Personally, I find the whole concept of transference completely fascinating, and feel like I have spent my whole life observing it, not just in my relationships, but in those surrounding me too. I am well aware that I married a man that was like my father, but only after I had realised how all my father’s strength lay within the support of my strong willed, dynamic mother – as a result, his actions (or lack of them) forced me into becoming my mother myself – something I really didn’t want!

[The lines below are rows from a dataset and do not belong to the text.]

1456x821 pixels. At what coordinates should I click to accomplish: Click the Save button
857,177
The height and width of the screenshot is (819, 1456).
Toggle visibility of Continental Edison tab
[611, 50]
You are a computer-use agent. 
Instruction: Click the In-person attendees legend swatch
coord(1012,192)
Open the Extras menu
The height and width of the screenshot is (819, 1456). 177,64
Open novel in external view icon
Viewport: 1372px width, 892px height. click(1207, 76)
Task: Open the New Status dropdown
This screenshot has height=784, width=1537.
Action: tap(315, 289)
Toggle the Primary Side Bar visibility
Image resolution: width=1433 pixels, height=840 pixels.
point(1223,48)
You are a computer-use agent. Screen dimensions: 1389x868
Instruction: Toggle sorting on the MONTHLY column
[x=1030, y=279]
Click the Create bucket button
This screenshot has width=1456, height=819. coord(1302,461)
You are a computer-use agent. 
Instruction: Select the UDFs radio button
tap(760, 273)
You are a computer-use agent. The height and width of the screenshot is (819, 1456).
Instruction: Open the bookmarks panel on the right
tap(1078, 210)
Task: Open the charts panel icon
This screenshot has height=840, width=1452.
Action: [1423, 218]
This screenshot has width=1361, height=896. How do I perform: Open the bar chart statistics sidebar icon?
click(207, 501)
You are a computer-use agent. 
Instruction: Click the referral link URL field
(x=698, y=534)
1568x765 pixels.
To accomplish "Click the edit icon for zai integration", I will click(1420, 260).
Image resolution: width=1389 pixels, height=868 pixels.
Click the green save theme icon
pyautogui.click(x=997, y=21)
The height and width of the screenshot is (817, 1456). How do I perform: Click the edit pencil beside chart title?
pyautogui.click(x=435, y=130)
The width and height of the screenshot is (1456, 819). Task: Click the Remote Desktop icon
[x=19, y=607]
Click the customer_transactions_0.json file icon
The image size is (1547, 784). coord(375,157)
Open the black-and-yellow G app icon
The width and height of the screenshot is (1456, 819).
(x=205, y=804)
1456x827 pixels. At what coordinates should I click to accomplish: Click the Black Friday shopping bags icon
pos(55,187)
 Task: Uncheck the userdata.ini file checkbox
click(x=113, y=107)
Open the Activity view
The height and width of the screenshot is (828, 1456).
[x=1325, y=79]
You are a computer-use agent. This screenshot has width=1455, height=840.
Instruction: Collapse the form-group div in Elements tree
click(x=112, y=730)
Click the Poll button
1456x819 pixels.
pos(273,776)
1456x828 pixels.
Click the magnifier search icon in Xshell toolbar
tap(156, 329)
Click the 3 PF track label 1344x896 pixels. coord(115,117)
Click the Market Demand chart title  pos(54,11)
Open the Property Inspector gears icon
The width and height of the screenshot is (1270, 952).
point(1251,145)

The practical part of the day was spent discussing an issue concerning transference. I was the counsellor first, listening to S. It was very, very interesting, and so good to be back to doing what I love! I so enjoy sessions like this, where we are given a subject and an orientation to practise with – I feel that it tests me, trying to keep my counselling approach with a discipline – in this case, psychodynamic. I found myself feeling calm and quite confident about the session. Although S tried to avoid the heart of the subject matter many times, I pulled her back, smoothly and gently, I was assertive ‘Right now, I am more interested in how this related to your feelings about your father’.  It felt that that I led her to the root of the issue, and some degree of confrontation/resolution ‘so I wonder what you would say to your father if he were here now’ – maybe not strictly pure psychodynamic – possibly a little bit gestalt, although we didn’t go so far as to use an empty chair. It was enjoyable though. I felt engaged and empowered by it; exhausted afterwards though, as the process group witnessed.

 The high level of emotion within the group that had been raised by the day’s subject was palpable within the group session.  I even felt the need to pop a couple of paracetemol, as I could physically feel the electricity being generated in the form of a ‘storm headache’! I’m ashamed to say it affected my concentration levels in the last part of the day, where we discussed the previously mentioned Hawkins and Shohett model – it took me rather a long time to get my brain in tune with what the words written in front of me were saying – something I found extremely frustrating, I don’t like being the ‘class dunce’, which was how I definitely felt at the end of the day, when we left. Luckily a large gin and tonic imbibed when I got home eased the frustration somewhat. Ironic really, – my placement being at a drug and alcohol recovery centre… (!)